Guiding writers toward the right idea occasionally requires some gentle prodding. When Rhapsody’s executive editor asked Ms. Russell to contribute an essay about a memorable flight experience, she first pitched a story about the time she was chaperoning a group of teenagers on a trip to Europe, and their delayed plane sat at the airport in New York for several hours while other passengers got progressively drunker.
“He pointed out that disaster flights are not what people want to read about when they’re in transit, and very diplomatically suggested that maybe people want to read something that casts air travel in a more positive light,” said Ms. Russell, whose novel “Swamplandia!” was a finalist for the 2012 Pulitzer Prize.
She turned in a nostalgia-tinged essay about her first flight on a trip to Disney World when she was 6. “The Magic Kingdom was an anticlimax,” she wrote. “What ride could compare to that first flight?”
Ms. Oates also wrote about her first flight, in a tiny yellow propeller plane piloted by her father. The novelist Joyce Maynard told of the constant disappointment of never seeing her books in airport bookstores and the thrill of finally spotting a fellow plane passenger reading her novel “Labor Day.” Emily St. John Mandel, who was a finalist for the National Book Award in fiction last year, wrote about agonizing over which books to bring on a long flight.
“There’s nobody that’s looked down their noses at us as an in-flight magazine,” said Sean Manning, the magazine’s executive editor. “As big as these people are in the literary world, there’s still this untapped audience for them of luxury travelers.”
United is one of a handful of companies showcasing work by literary writers as a way to elevate their brands and engage customers. Chipotle has printed original work from writers like Toni Morrison, Jeffrey Eugenides and Barbara Kingsolver on its disposable cups and paper bags. The eyeglass company Warby Parker hosts parties for authors and sells books from 14 independent publishers in its stores.

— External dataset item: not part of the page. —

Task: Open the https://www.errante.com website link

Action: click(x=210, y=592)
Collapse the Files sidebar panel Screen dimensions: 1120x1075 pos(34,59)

JetBlue offers around 40 e-books from HarperCollins and Penguin Random House on its free wireless network, allowing passengers to read free samples and buy and download books. JetBlue will start offering 11 digital titles from Simon & Schuster soon. Amtrak recently forged an alliance with Penguin Random House to provide free digital samples from 28 popular titles, which passengers can buy and download over Amtrak’s admittedly spotty wireless service.
Amtrak is becoming an incubator for literary talent in its own right. Last year, it started a residency program, offering writers a free long-distance train trip and complimentary food. More than 16,000 writers applied and 24 made the cut.
Like Amtrak, Rhapsody has found that writers are eager to get onboard. On a rainy spring afternoon, Rhapsody’s editorial staff sat around a conference table discussing the June issue, which will feature an essay by the novelist Hannah Pittard and an unpublished short story by the late Elmore Leonard.
“Do you have that photo of Elmore Leonard? Can I see it?” Mr. Heller, the editor in chief, asked Rhapsody’s design director, Christos Hannides. Mr. Hannides slid it across the table and noted that they also had a photograph of cowboy spurs. “It’s very simple; it won’t take away from the literature,” he said.
Rhapsody’s office, an open space with exposed pipes and a vaulted brick ceiling, sits in Dumbo at the epicenter of literary Brooklyn, in the same converted tea warehouse as the literary journal N+1 and the digital publisher Atavist. Two of the magazine’s seven staff members hold graduate degrees in creative writing. Mr. Manning, the executive editor, has published a memoir and edited five literary anthologies.
Mr. Manning said Rhapsody was conceived from the start as a place for literary novelists to write with voice and style, and nobody had been put off that their work would live in plane cabins and airport lounges.
Still, some contributors say they wish the magazine were more widely circulated.
“I would love it if I could read it,” said Ms. Schappell, a Brooklyn-based novelist who wrote a feature story for Rhapsody’s inaugural issue. “But I never fly first class.”